Exercises.
**a.** In the overview, swap "matrix-matrix multiplication" for "matrix multiplication" and give again the part that opens with the words containing "Overview and purpose" and closes with "explore matrix-matrix multiplication.".
**b.** For each statement about the overview, answer yes or no and quote the words that settle it. (i) Fortran will be the primary development language for the course. (ii) The exercise is set in the context of beginning to explore matrix-matrix multiplication. (iii) The object-oriented features of C++ may be used in the programs.
**c.** Render this sentence from the overview in Spanish: "There are, of course, other environments, but in the HPC world knowledge of this environment is assumed."
+++ Page extract +++
Overview and purpose

This exercise is designed to introduce you to the most common computer system environment used in high performance computing: a Unix or Linux (sometimes abbreviated as *nix) operating system and a language like C, C++, or Fortran. There are, of course, other environments, but in the HPC world knowledge of this environment is assumed. We'll be doing this in the context of beginning to explore matrix-matrix multiplication.

Many of you already have some experience with Linux and C++ through previous course work. Our primary development language will be C or C++. For this course we will rarely be explicitly using the object-oriented features of C++, but you are certainly welcome to use them as you design and write your programs.

If you do any work in HPC, from time to time you may find it necessary to read Fortran code, or even call functions written in Fortran. This exercise will introduce you to some of the basic features of Fortran so you'll be able to do this.
+++ Supplied data +++
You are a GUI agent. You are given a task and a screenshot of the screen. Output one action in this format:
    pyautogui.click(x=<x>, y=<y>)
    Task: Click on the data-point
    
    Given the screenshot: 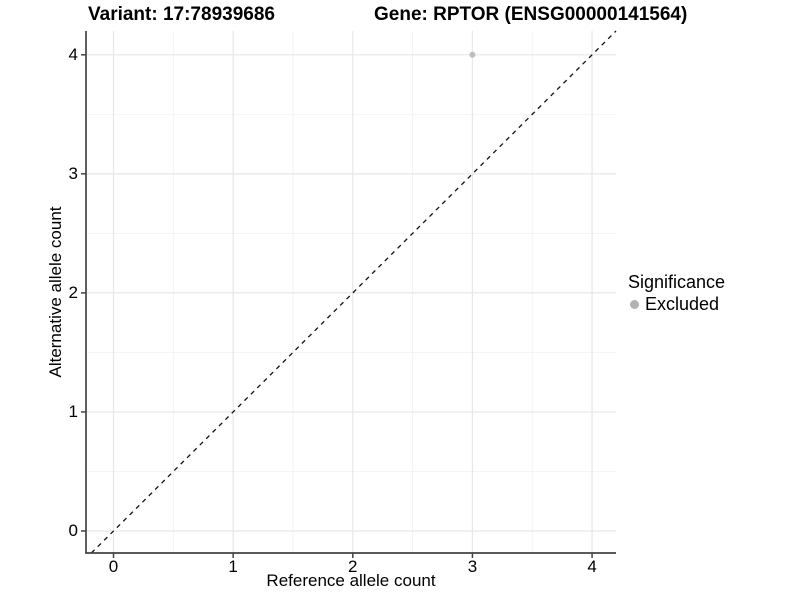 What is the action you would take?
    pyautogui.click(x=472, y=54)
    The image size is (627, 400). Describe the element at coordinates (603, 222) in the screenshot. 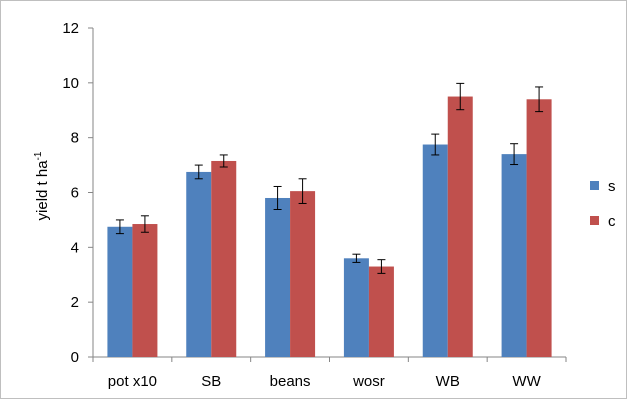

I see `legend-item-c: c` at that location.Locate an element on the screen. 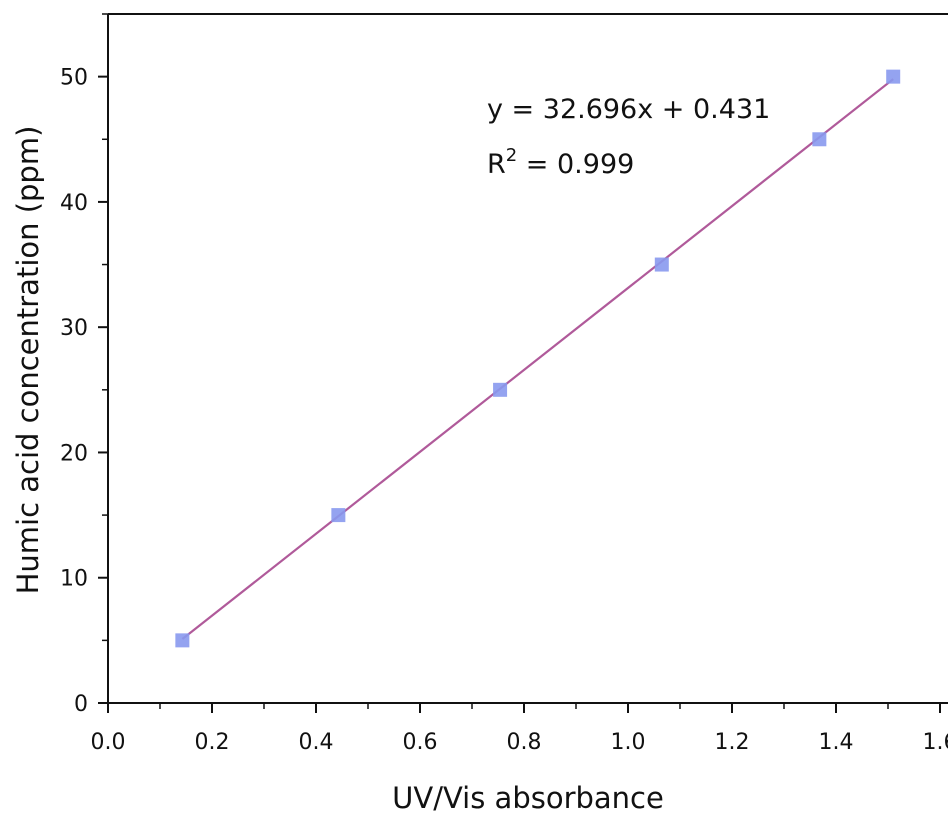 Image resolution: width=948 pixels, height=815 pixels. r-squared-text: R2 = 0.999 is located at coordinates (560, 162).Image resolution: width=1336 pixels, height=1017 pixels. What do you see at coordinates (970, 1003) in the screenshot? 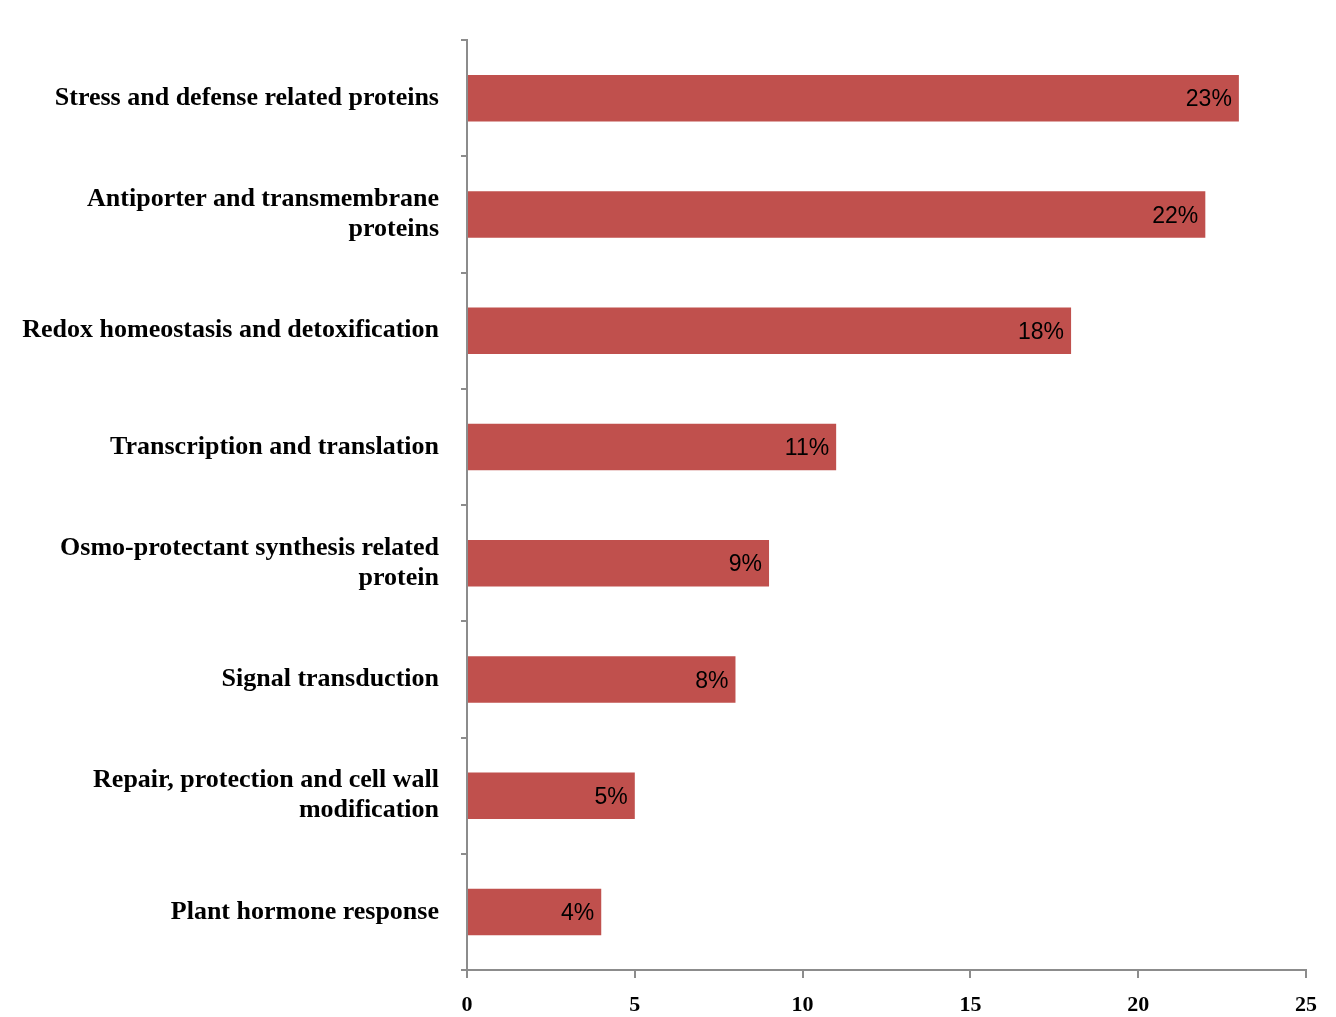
+++
Per-task outputs.
**a.**
Overview and purpose

This exercise is designed to introduce you to the most common computer system environment used in high performance computing: a Unix or Linux (sometimes abbreviated as *nix) operating system and a language like C, C++, or Fortran. There are, of course, other environments, but in the HPC world knowledge of this environment is assumed. We'll be doing this in the context of beginning to explore matrix multiplication.

**b.**
(i) No: "Our primary development language will be C or C++."
(ii) Yes: "We'll be doing this in the context of beginning to explore matrix-matrix multiplication."
(iii) Yes: "you are certainly welcome to use them as you design and write your programs."

**c.** Por supuesto, existen otros entornos, pero en el mundo de la HPC se da por sentado el conocimiento de este entorno.